[Reading text]:

*** Block opens ***

Franklin granted that some of his opinions were probably wrong. “When the natural weakness and imperfection of human understanding is considered, with the unavoidable influences of education, custom, books and company, upon our ways of thinking, I imagine a man must have a good deal of vanity who believes, and a good deal of boldness who affirms, that all the doctrines he holds, are true, and all he rejects, are false.” The same applied to churches and councils, sects and synods. Yet though truth, in some transcendent sense, might elude mere mortals, efficacy need not. “I think opinions should be judged of by their influences and effects; and if a man holds none that tend to make him less virtuous or more vicious, it may be concluded he holds none that are dangerous; which I hope is the case with me.”
Here Franklin missed the point, either inadvertently or by design. Devout Calvinists like his parents believed that truth—in matters of faith—was everything, works next to nothing. All their son’s good works and all he might encourage others to perform would avail him nothing at the final judgment. Did he believe? That was the question. And by his own admission, if only oblique in this letter, he did not. They could hardly help being concerned.

*** Block closes ***

[To do]:
1 – In the passage on Franklin's religious opinions, by what did Franklin think opinions should be judged?
2 – Write out the passage on Franklin's religious opinions word for word, starting at "Here Franklin missed" and ending at "help being concerned.".
3 – Continue the passage on Franklin's religious opinions from the point where it stops.

[Saved entries]
*** Block opens ***

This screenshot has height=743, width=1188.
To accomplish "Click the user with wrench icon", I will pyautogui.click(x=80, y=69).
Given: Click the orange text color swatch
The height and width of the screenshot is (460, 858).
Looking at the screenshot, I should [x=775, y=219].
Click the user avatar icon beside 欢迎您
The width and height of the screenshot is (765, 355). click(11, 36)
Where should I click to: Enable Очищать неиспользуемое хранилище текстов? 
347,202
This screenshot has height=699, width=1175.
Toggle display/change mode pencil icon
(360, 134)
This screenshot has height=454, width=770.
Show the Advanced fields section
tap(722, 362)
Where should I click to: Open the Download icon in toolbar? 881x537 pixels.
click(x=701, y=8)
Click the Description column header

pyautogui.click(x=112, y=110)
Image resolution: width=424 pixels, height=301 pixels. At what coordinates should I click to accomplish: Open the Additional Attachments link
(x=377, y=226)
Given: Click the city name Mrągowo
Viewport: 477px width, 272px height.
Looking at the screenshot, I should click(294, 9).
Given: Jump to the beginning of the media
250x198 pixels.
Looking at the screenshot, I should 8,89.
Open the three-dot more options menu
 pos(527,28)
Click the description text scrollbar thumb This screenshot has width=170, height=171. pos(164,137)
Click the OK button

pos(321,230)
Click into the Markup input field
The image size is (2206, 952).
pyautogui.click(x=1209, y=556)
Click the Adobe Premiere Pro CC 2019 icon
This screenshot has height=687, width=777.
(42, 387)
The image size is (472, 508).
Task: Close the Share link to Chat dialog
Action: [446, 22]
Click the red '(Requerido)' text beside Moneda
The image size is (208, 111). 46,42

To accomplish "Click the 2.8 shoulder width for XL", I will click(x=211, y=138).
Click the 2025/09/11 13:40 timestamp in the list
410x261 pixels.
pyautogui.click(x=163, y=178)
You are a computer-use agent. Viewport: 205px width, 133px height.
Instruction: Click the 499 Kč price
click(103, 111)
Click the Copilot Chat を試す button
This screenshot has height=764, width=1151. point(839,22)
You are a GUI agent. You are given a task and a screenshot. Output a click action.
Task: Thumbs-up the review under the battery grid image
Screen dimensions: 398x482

*** Block closes ***

[Answers to the problems]:
1 – By their influences and effects.

2 –
Here Franklin missed the point, either inadvertently or by design. Devout Calvinists like his parents believed that truth—in matters of faith—was everything, works next to nothing. All their son’s good works and all he might encourage others to perform would avail him nothing at the final judgment. Did he believe? That was the question. And by his own admission, if only oblique in this letter, he did not. They could hardly help being concerned.

3 –
Franklin anticipated their objections, which were the same ones he had been tilting against for years. “I think vital religion has always suffered when orthodoxy is more regarded than virtue. And the Scripture assures me that at the last day, we shall not be examined what we thought, but what we did; and our recommendation will not be that we said Lord, Lord, but that we did GOOD to our fellow creatures. See Matth. 26.”
Josiah and Abiah knew their Gospels (better than Benjamin: the chapter he meant to cite was Matthew 25), and they knew the appropriate Protestant riposte to his essentially Roman Catholic dependence on works. Franklin knew they knew, knew they would not be convinced, and threw himself on their love and understanding. “Methinks all that should be expected from me is to keep my mind open to convict
ion, to hear patiently and examine attentively whatever is offered me for that end; and if after all I continue in the same errors, I believe your usual charity will induce you rather to pity and excuse than blame me. In the mean time your care and concern for me is what I am very thankful for.”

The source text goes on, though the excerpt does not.